## WORK INSTRUCTIONS:
Output the full listing verbatim.

++++ LISTED ENTRIES

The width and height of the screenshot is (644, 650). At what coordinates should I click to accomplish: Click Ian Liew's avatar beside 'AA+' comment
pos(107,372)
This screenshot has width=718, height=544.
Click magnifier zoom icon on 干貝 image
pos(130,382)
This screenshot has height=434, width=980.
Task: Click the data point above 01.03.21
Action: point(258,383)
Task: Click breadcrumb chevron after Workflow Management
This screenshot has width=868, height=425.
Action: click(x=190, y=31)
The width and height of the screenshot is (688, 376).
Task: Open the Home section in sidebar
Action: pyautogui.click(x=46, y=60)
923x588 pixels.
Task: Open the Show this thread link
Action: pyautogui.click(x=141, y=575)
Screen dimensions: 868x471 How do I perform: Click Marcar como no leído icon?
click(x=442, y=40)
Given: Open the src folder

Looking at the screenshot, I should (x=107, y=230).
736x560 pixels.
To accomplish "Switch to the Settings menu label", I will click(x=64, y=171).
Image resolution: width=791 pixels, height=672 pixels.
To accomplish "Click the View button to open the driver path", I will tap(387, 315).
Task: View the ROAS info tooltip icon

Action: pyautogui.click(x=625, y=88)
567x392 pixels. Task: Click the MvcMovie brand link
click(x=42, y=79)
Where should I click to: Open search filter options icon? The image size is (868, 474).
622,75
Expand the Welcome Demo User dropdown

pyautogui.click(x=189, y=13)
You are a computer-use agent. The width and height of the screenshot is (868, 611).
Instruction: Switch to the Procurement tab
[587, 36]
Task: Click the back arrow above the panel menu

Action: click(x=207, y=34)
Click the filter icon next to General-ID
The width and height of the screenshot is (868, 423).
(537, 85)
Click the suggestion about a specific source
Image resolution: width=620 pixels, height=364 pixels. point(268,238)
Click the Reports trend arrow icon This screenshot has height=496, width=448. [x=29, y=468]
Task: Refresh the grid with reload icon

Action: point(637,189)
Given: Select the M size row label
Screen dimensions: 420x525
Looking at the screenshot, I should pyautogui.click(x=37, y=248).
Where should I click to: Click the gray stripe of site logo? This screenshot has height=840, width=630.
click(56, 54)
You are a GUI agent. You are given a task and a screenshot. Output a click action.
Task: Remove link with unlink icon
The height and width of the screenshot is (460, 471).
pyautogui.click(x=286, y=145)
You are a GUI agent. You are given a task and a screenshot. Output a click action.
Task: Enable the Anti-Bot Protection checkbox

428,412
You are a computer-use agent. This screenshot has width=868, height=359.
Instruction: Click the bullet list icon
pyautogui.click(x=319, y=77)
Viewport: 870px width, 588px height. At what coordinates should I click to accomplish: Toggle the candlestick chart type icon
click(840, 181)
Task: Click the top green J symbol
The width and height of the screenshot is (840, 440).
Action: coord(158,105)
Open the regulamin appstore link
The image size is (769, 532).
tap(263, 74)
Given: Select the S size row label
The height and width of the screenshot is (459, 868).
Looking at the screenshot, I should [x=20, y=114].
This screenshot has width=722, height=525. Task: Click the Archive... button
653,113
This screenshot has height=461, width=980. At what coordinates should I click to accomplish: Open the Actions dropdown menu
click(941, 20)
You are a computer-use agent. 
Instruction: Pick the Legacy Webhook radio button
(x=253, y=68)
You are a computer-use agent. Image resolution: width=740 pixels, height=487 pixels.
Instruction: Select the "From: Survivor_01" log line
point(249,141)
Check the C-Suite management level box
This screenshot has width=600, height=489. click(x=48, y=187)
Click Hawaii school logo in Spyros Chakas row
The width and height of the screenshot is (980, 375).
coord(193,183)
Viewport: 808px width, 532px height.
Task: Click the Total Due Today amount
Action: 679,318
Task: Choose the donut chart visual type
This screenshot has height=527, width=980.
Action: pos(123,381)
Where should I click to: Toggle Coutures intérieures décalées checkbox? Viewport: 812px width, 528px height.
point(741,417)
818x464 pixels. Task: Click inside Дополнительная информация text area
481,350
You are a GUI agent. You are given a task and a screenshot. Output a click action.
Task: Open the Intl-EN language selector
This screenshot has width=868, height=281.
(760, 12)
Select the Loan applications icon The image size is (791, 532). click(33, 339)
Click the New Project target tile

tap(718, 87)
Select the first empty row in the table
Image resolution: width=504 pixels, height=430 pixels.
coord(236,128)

++++++++

## SOLUTION FOR THIS EXERCISE:
The width and height of the screenshot is (644, 650). At what coordinates should I click to accomplish: Click Ian Liew's avatar beside 'AA+' comment
pos(107,372)
This screenshot has width=718, height=544.
Click magnifier zoom icon on 干貝 image
pos(130,382)
This screenshot has height=434, width=980.
Task: Click the data point above 01.03.21
Action: point(258,383)
Task: Click breadcrumb chevron after Workflow Management
This screenshot has width=868, height=425.
Action: click(x=190, y=31)
The width and height of the screenshot is (688, 376).
Task: Open the Home section in sidebar
Action: pyautogui.click(x=46, y=60)
923x588 pixels.
Task: Open the Show this thread link
Action: pyautogui.click(x=141, y=575)
Screen dimensions: 868x471 How do I perform: Click Marcar como no leído icon?
click(x=442, y=40)
Given: Open the src folder

Looking at the screenshot, I should (x=107, y=230).
736x560 pixels.
To accomplish "Switch to the Settings menu label", I will click(x=64, y=171).
Image resolution: width=791 pixels, height=672 pixels.
To accomplish "Click the View button to open the driver path", I will tap(387, 315).
Task: View the ROAS info tooltip icon

Action: pyautogui.click(x=625, y=88)
567x392 pixels. Task: Click the MvcMovie brand link
click(x=42, y=79)
Where should I click to: Open search filter options icon? The image size is (868, 474).
622,75
Expand the Welcome Demo User dropdown

pyautogui.click(x=189, y=13)
You are a computer-use agent. The width and height of the screenshot is (868, 611).
Instruction: Switch to the Procurement tab
[587, 36]
Task: Click the back arrow above the panel menu

Action: click(x=207, y=34)
Click the filter icon next to General-ID
The width and height of the screenshot is (868, 423).
(537, 85)
Click the suggestion about a specific source
Image resolution: width=620 pixels, height=364 pixels. point(268,238)
Click the Reports trend arrow icon This screenshot has height=496, width=448. [x=29, y=468]
Task: Refresh the grid with reload icon

Action: point(637,189)
Given: Select the M size row label
Screen dimensions: 420x525
Looking at the screenshot, I should pyautogui.click(x=37, y=248).
Where should I click to: Click the gray stripe of site logo? This screenshot has height=840, width=630.
click(56, 54)
You are a GUI agent. You are given a task and a screenshot. Output a click action.
Task: Remove link with unlink icon
The height and width of the screenshot is (460, 471).
pyautogui.click(x=286, y=145)
You are a GUI agent. You are given a task and a screenshot. Output a click action.
Task: Enable the Anti-Bot Protection checkbox

428,412
You are a computer-use agent. This screenshot has width=868, height=359.
Instruction: Click the bullet list icon
pyautogui.click(x=319, y=77)
Viewport: 870px width, 588px height. At what coordinates should I click to accomplish: Toggle the candlestick chart type icon
click(840, 181)
Task: Click the top green J symbol
The width and height of the screenshot is (840, 440).
Action: coord(158,105)
Open the regulamin appstore link
The image size is (769, 532).
tap(263, 74)
Given: Select the S size row label
The height and width of the screenshot is (459, 868).
Looking at the screenshot, I should [x=20, y=114].
This screenshot has width=722, height=525. Task: Click the Archive... button
653,113
This screenshot has height=461, width=980. At what coordinates should I click to accomplish: Open the Actions dropdown menu
click(941, 20)
You are a computer-use agent. 
Instruction: Pick the Legacy Webhook radio button
(x=253, y=68)
You are a computer-use agent. Image resolution: width=740 pixels, height=487 pixels.
Instruction: Select the "From: Survivor_01" log line
point(249,141)
Check the C-Suite management level box
This screenshot has width=600, height=489. click(x=48, y=187)
Click Hawaii school logo in Spyros Chakas row
The width and height of the screenshot is (980, 375).
coord(193,183)
Viewport: 808px width, 532px height.
Task: Click the Total Due Today amount
Action: 679,318
Task: Choose the donut chart visual type
This screenshot has height=527, width=980.
Action: pos(123,381)
Where should I click to: Toggle Coutures intérieures décalées checkbox? Viewport: 812px width, 528px height.
point(741,417)
818x464 pixels. Task: Click inside Дополнительная информация text area
481,350
You are a GUI agent. You are given a task and a screenshot. Output a click action.
Task: Open the Intl-EN language selector
This screenshot has width=868, height=281.
(760, 12)
Select the Loan applications icon The image size is (791, 532). click(33, 339)
Click the New Project target tile

tap(718, 87)
Select the first empty row in the table
Image resolution: width=504 pixels, height=430 pixels.
coord(236,128)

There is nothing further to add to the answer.